The common pitch among leaders of the Group Violence Intervention speaking at a Tuesday evening town hall was that its solutions to violence will work in Pine Bluff.
Inside a filled, sectioned-off ballroom of the Convention Center, the words were not minced and often emotional. The message was the same, however: Something has to be done to curb the violence in a city of less than 40,000. Much of it has allegedly been committed by or taken away teenagers this year.

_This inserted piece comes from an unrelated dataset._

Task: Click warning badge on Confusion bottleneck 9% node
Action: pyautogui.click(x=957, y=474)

"About 95 percent of violence in the schools come from the community," Watson Chapel School District Superintendent Tom Wilson said. "That's why we've got to have a great relationship with GVI. We've got to know what the problems are so that we can be proactive. We want to be preventative, but most of the time, we're reactive, after an event happens."

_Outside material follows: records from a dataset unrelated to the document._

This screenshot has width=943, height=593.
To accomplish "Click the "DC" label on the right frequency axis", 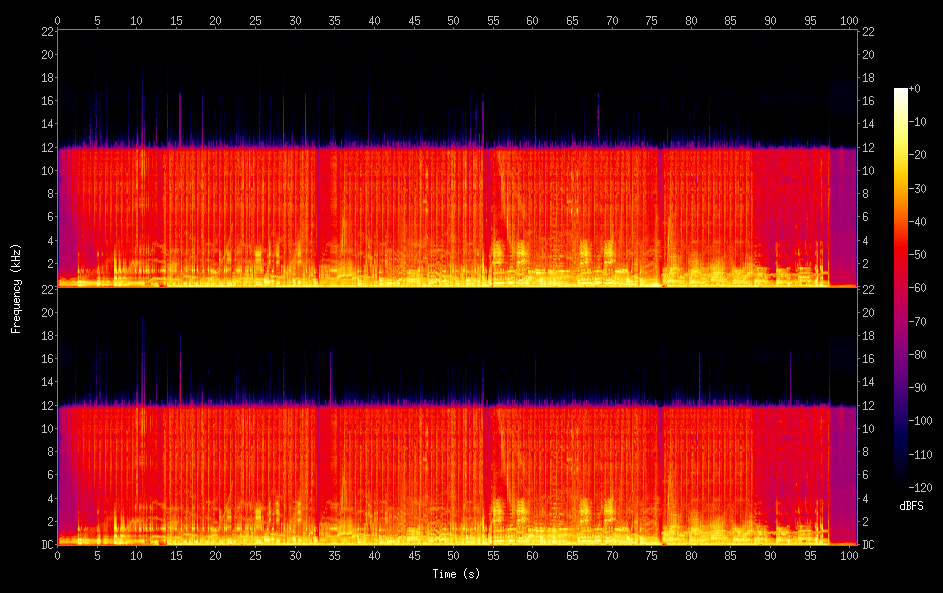I will [x=868, y=544].
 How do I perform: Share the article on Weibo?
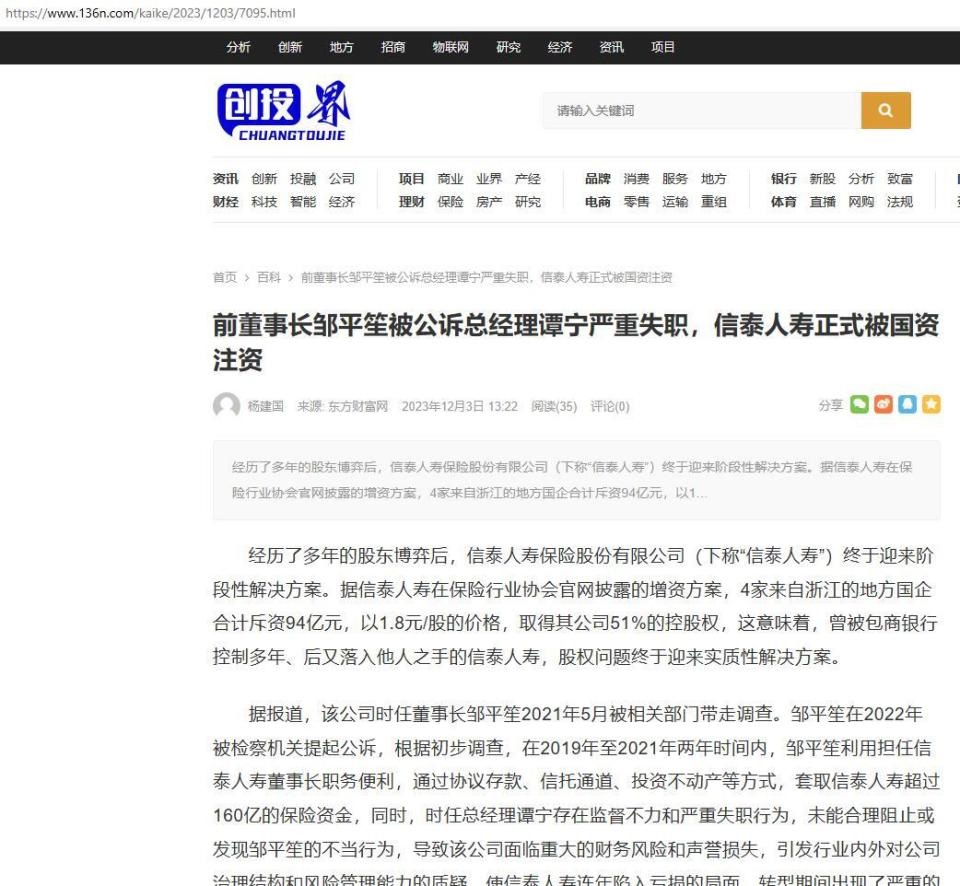pyautogui.click(x=882, y=404)
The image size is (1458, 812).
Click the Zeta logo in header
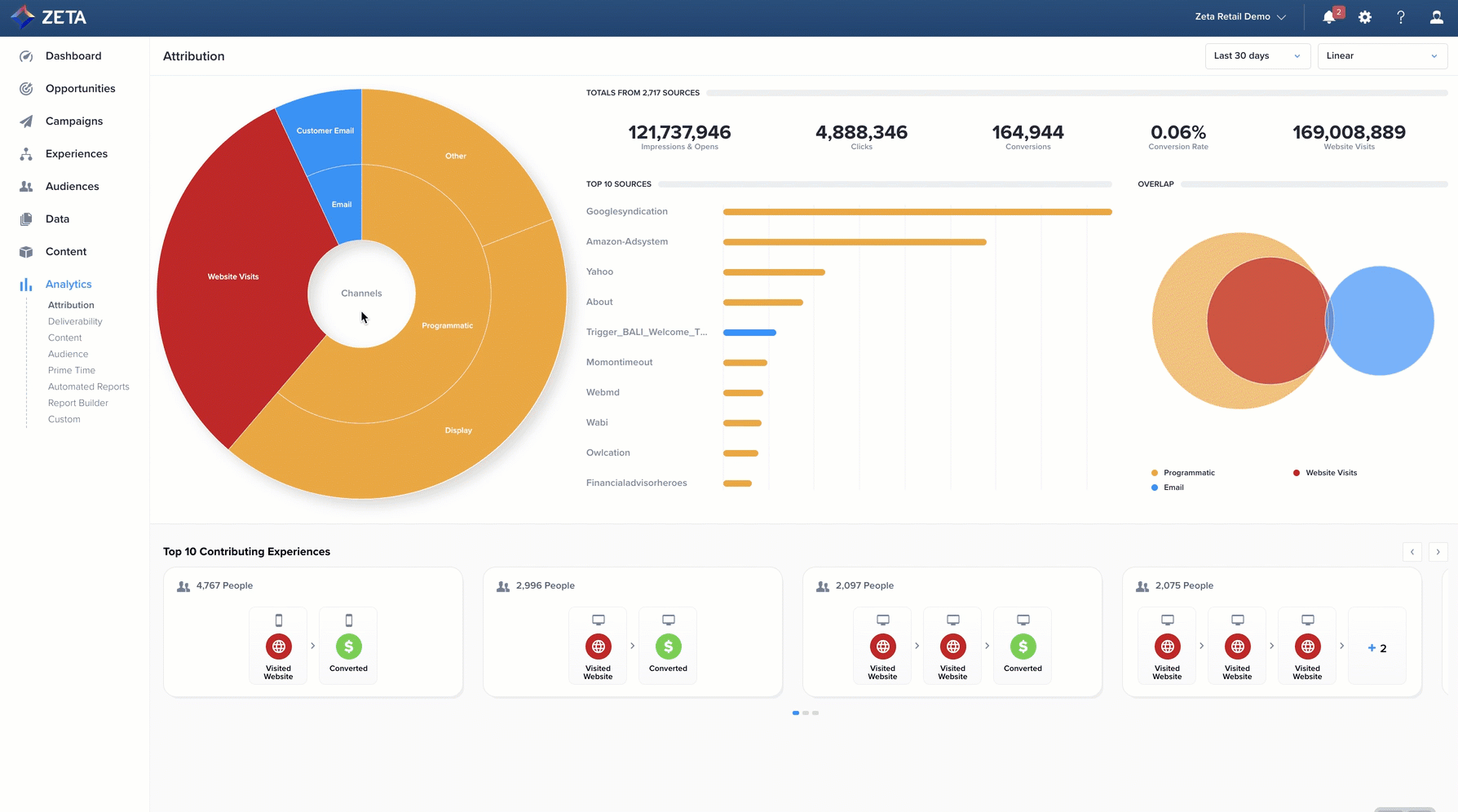[49, 17]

Wilson's message grew more emotional when he reminded the audience of an on-campus homicide at the junior high campus in March 2021.
"We're going to have to work together on this program," he said. "We've got to do something to protect these kids. This year -- this year -- we've got eight students that would be graduating, but they're dead. Six of those kids have been murdered. That upsets me."
The town hall, hosted by Pine Bluff GVI Director Leanita Hughes, gave citizens an opportunity to learn from her counterparts and law enforcement officers in York, Pa., and Philadelphia how they reduced the rate of violent crime in their communities and what can be done in Pine Bluff, a city MoneyGeek.com recently rated as the least safe city with a population between 30,000 and 100,000 in the United States. MoneyGeek based its ratings on how much crime impacted the local economy -- to the tune of $9,071 per resident in Pine Bluff. The report was published on Newsweek.com earlier this month.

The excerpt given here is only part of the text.